» **Recorded data**:
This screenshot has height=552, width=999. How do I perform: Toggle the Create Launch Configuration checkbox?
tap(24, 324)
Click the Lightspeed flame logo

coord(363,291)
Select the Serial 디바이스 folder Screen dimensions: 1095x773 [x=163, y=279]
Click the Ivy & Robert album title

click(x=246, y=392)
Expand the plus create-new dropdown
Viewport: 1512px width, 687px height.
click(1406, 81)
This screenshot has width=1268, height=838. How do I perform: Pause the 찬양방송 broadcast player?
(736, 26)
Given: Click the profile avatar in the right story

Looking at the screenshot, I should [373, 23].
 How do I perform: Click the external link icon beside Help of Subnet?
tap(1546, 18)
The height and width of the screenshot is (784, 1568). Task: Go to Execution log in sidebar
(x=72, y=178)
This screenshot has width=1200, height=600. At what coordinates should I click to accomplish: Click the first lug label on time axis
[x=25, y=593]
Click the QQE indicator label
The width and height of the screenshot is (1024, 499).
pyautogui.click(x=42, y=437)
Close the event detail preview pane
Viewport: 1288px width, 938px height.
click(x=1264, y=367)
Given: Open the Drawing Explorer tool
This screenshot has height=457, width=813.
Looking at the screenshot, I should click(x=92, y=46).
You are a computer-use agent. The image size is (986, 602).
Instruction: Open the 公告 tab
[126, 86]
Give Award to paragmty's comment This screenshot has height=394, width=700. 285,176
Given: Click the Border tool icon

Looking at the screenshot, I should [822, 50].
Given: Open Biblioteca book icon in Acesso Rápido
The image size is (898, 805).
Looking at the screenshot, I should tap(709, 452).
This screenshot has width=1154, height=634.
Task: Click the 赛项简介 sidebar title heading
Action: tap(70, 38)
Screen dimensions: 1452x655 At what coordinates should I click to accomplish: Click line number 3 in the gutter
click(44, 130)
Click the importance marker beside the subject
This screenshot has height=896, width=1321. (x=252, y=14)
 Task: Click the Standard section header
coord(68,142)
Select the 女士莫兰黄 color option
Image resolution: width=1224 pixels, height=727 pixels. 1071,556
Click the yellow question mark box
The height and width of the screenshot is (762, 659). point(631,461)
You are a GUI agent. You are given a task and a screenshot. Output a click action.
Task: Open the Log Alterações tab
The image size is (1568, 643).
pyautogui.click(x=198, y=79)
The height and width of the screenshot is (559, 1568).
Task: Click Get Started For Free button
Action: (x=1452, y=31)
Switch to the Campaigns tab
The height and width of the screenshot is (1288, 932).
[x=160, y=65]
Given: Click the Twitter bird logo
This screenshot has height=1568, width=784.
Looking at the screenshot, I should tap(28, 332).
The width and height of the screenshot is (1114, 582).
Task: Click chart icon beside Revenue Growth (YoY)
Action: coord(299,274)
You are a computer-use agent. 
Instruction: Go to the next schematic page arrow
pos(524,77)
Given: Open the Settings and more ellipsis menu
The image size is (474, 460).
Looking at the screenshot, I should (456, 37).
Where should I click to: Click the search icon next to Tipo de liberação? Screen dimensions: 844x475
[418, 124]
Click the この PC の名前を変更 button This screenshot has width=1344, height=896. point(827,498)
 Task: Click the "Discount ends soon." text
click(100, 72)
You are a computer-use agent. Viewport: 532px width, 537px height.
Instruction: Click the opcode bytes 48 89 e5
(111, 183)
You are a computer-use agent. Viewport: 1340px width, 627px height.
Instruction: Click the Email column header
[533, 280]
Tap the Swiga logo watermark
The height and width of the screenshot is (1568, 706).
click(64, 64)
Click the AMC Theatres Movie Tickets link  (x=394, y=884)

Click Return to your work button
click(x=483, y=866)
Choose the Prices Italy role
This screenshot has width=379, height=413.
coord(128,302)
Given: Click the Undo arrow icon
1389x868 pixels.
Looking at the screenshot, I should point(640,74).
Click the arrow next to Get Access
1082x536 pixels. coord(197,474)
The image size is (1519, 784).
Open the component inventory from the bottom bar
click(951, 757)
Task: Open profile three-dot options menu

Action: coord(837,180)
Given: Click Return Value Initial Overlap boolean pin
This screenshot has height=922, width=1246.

» **Task**:
What is needed is a full, exact copy of the records.

» **Exercise result**:
This screenshot has height=552, width=999. How do I perform: Toggle the Create Launch Configuration checkbox?
tap(24, 324)
Click the Lightspeed flame logo

coord(363,291)
Select the Serial 디바이스 folder Screen dimensions: 1095x773 [x=163, y=279]
Click the Ivy & Robert album title

click(x=246, y=392)
Expand the plus create-new dropdown
Viewport: 1512px width, 687px height.
click(1406, 81)
This screenshot has width=1268, height=838. How do I perform: Pause the 찬양방송 broadcast player?
(736, 26)
Given: Click the profile avatar in the right story

Looking at the screenshot, I should [373, 23].
 How do I perform: Click the external link icon beside Help of Subnet?
tap(1546, 18)
The height and width of the screenshot is (784, 1568). Task: Go to Execution log in sidebar
(x=72, y=178)
This screenshot has width=1200, height=600. At what coordinates should I click to accomplish: Click the first lug label on time axis
[x=25, y=593]
Click the QQE indicator label
The width and height of the screenshot is (1024, 499).
pyautogui.click(x=42, y=437)
Close the event detail preview pane
Viewport: 1288px width, 938px height.
click(x=1264, y=367)
Given: Open the Drawing Explorer tool
This screenshot has height=457, width=813.
Looking at the screenshot, I should click(x=92, y=46).
You are a computer-use agent. The image size is (986, 602).
Instruction: Open the 公告 tab
[126, 86]
Give Award to paragmty's comment This screenshot has height=394, width=700. 285,176
Given: Click the Border tool icon

Looking at the screenshot, I should [822, 50].
Given: Open Biblioteca book icon in Acesso Rápido
The image size is (898, 805).
Looking at the screenshot, I should tap(709, 452).
This screenshot has width=1154, height=634.
Task: Click the 赛项简介 sidebar title heading
Action: tap(70, 38)
Screen dimensions: 1452x655 At what coordinates should I click to accomplish: Click line number 3 in the gutter
click(44, 130)
Click the importance marker beside the subject
This screenshot has height=896, width=1321. (x=252, y=14)
 Task: Click the Standard section header
coord(68,142)
Select the 女士莫兰黄 color option
Image resolution: width=1224 pixels, height=727 pixels. 1071,556
Click the yellow question mark box
The height and width of the screenshot is (762, 659). point(631,461)
You are a GUI agent. You are given a task and a screenshot. Output a click action.
Task: Open the Log Alterações tab
The image size is (1568, 643).
pyautogui.click(x=198, y=79)
The height and width of the screenshot is (559, 1568).
Task: Click Get Started For Free button
Action: (x=1452, y=31)
Switch to the Campaigns tab
The height and width of the screenshot is (1288, 932).
[x=160, y=65]
Given: Click the Twitter bird logo
This screenshot has height=1568, width=784.
Looking at the screenshot, I should tap(28, 332).
The width and height of the screenshot is (1114, 582).
Task: Click chart icon beside Revenue Growth (YoY)
Action: coord(299,274)
You are a computer-use agent. 
Instruction: Go to the next schematic page arrow
pos(524,77)
Given: Open the Settings and more ellipsis menu
The image size is (474, 460).
Looking at the screenshot, I should (456, 37).
Where should I click to: Click the search icon next to Tipo de liberação? Screen dimensions: 844x475
[418, 124]
Click the この PC の名前を変更 button This screenshot has width=1344, height=896. point(827,498)
 Task: Click the "Discount ends soon." text
click(100, 72)
You are a computer-use agent. Viewport: 532px width, 537px height.
Instruction: Click the opcode bytes 48 89 e5
(111, 183)
You are a computer-use agent. Viewport: 1340px width, 627px height.
Instruction: Click the Email column header
[533, 280]
Tap the Swiga logo watermark
The height and width of the screenshot is (1568, 706).
click(64, 64)
Click the AMC Theatres Movie Tickets link  (x=394, y=884)

Click Return to your work button
click(x=483, y=866)
Choose the Prices Italy role
This screenshot has width=379, height=413.
coord(128,302)
Given: Click the Undo arrow icon
1389x868 pixels.
Looking at the screenshot, I should point(640,74).
Click the arrow next to Get Access
1082x536 pixels. coord(197,474)
The image size is (1519, 784).
Open the component inventory from the bottom bar
click(951, 757)
Task: Open profile three-dot options menu

Action: coord(837,180)
Given: Click Return Value Initial Overlap boolean pin
This screenshot has height=922, width=1246.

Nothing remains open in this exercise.